The territory of Cedī was located near the Yamunā river, and its neighbours were Matsya in the west across the Chambal river, Kāsī in the north-east on the Ganges, the Kāruṣas in east in the valley of the Son river, and the Daśārṇas on the banks of the Dhasan river. The area of Cedī thus corresponded to the eastern part of the modern-day Bundelkhaṇḍ along with nearby tracts.

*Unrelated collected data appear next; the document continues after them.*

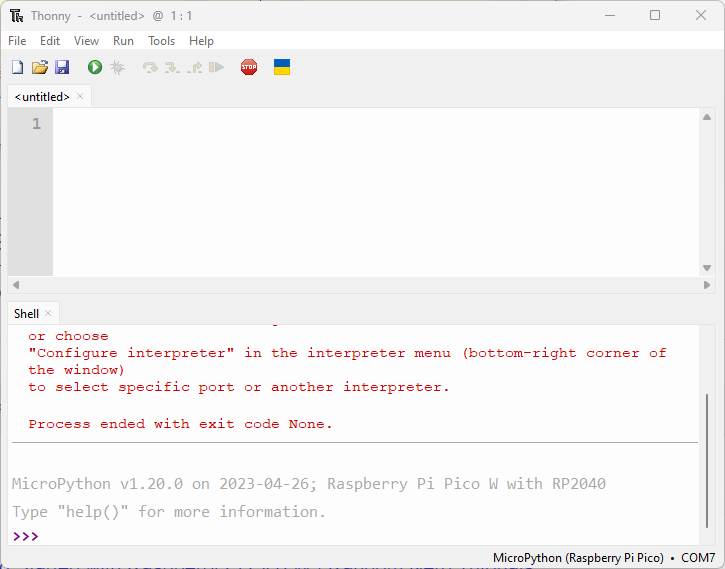The image size is (725, 569).
Task: Select the untitled editor tab
Action: 42,97
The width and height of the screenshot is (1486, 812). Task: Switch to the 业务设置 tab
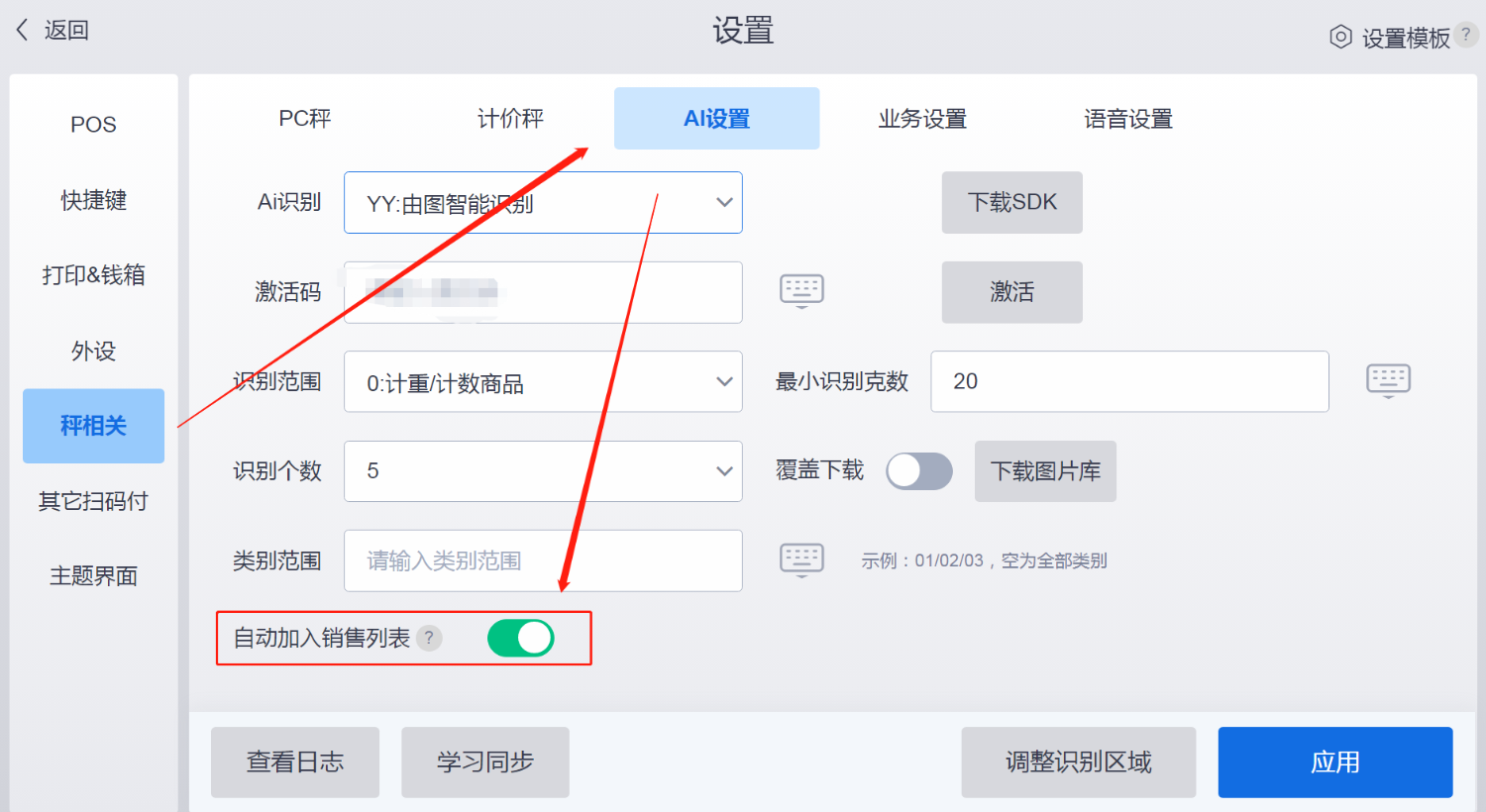point(922,119)
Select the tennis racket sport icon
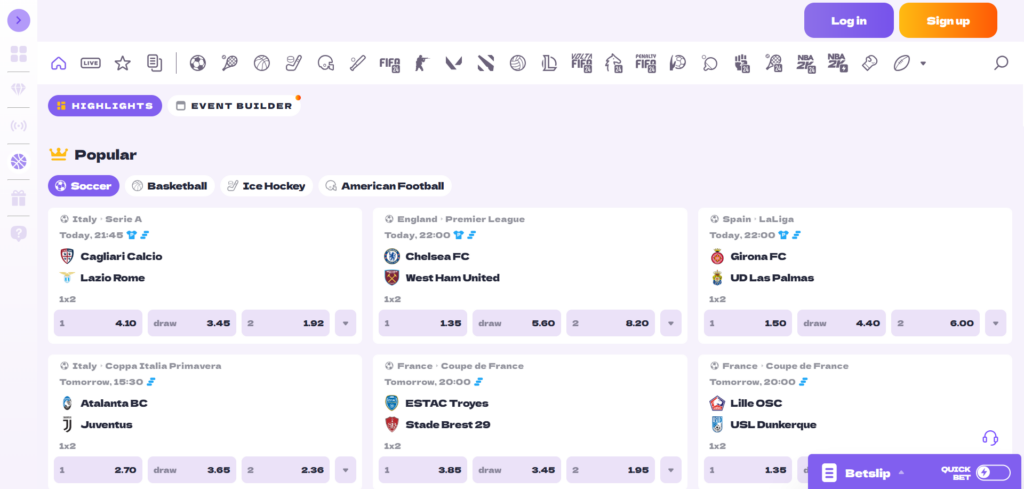 coord(229,63)
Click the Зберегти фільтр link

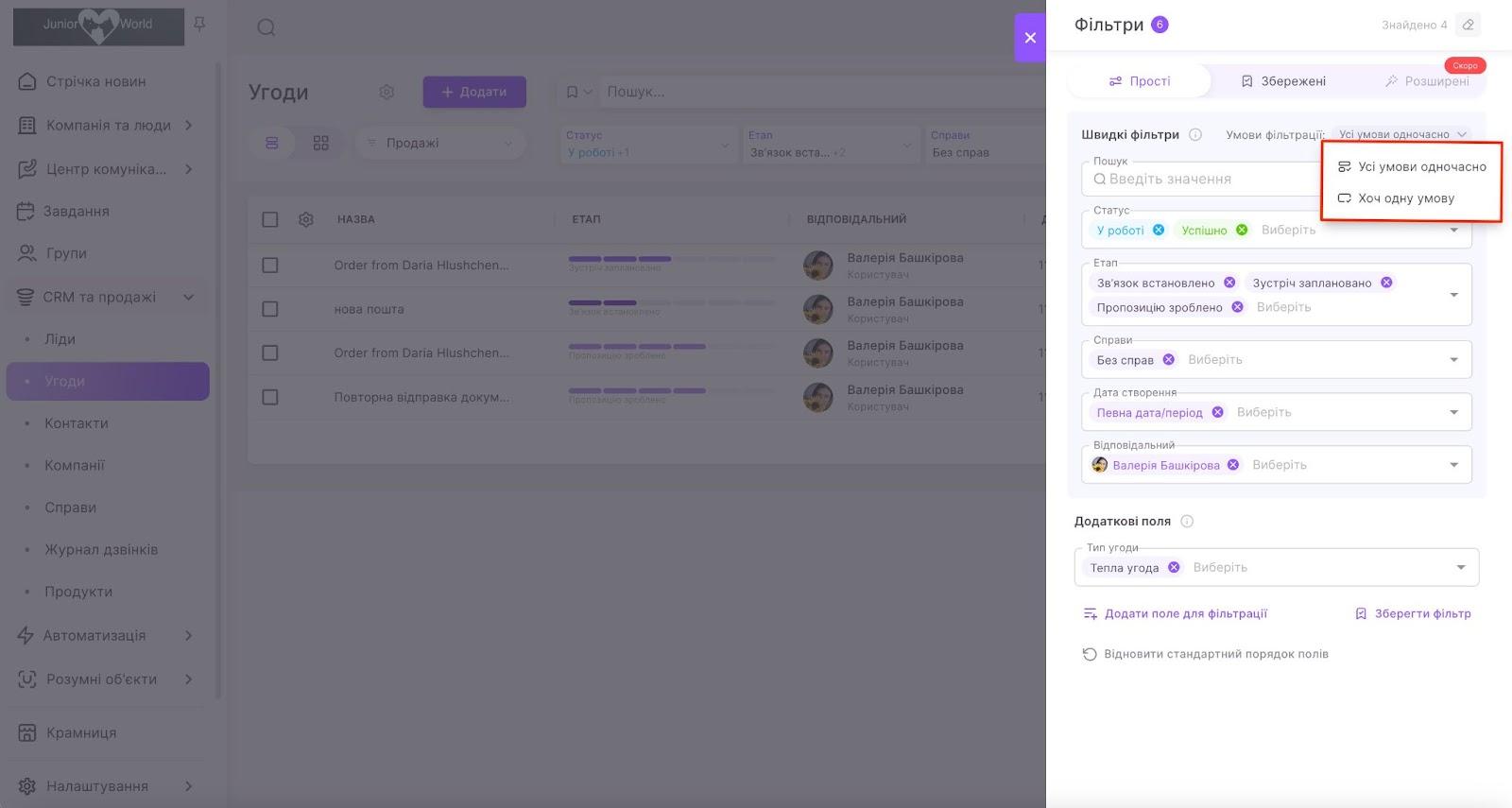click(x=1414, y=613)
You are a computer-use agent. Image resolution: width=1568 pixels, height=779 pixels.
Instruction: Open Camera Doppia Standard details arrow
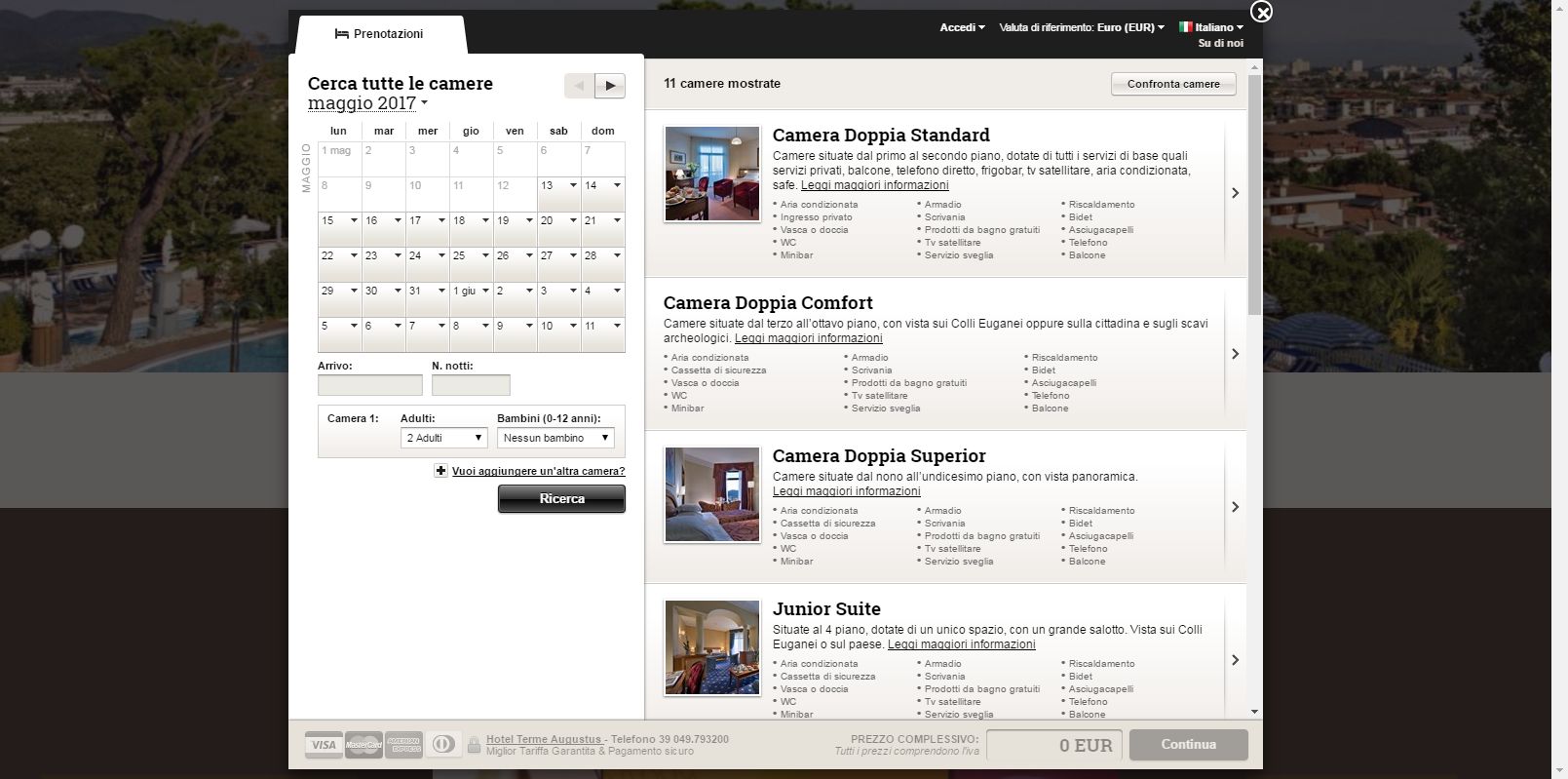click(1235, 193)
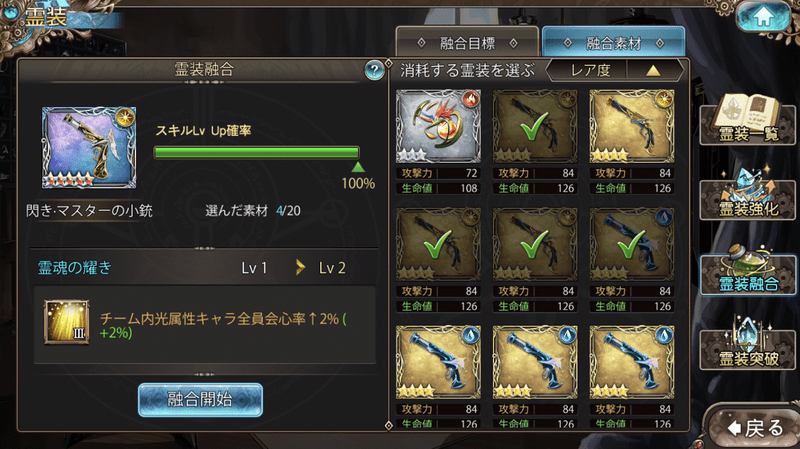Deselect the checked gun in the top row
Image resolution: width=800 pixels, height=449 pixels.
click(535, 127)
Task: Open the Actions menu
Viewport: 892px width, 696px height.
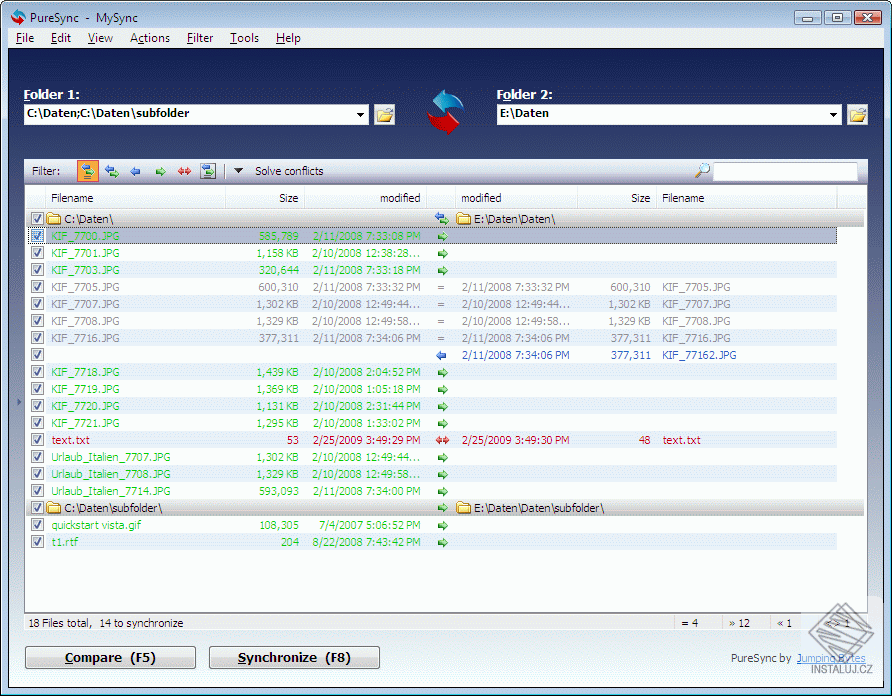Action: (x=150, y=38)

The capital of Cedī was named Sotthivatī in Pāli and Śuktimatī in Sanskrit, and was located by a river of the same name. The location of the capital Suktimati has not been established with certainty. Historian Hem Chandra Raychaudhuri and F. E. Pargiter believed that it was in the vicinity of Banda, Uttar Pradesh. Archaeologist Dilip Kumar Chakrabarti has proposed that Suktimati can be identified as the ruins of a large early historical city, at a place with the modern-day name Itaha, on the outskirts of Rewa, Madhya Pradesh.

==History==
The Cedī tribe was mentioned in the Ṛgveda, where their king Caidya is praised in a Dānastuti ("praise of gift") at the end of a hymn.

By the 6th to 5th centuries BCE, Cedī had become one of the more important states in Iron Age India, due to which the Buddhist text, the Aṅguttara Nikāya, listed it as one of the solasa Mahājanapadas ("sixteen great states").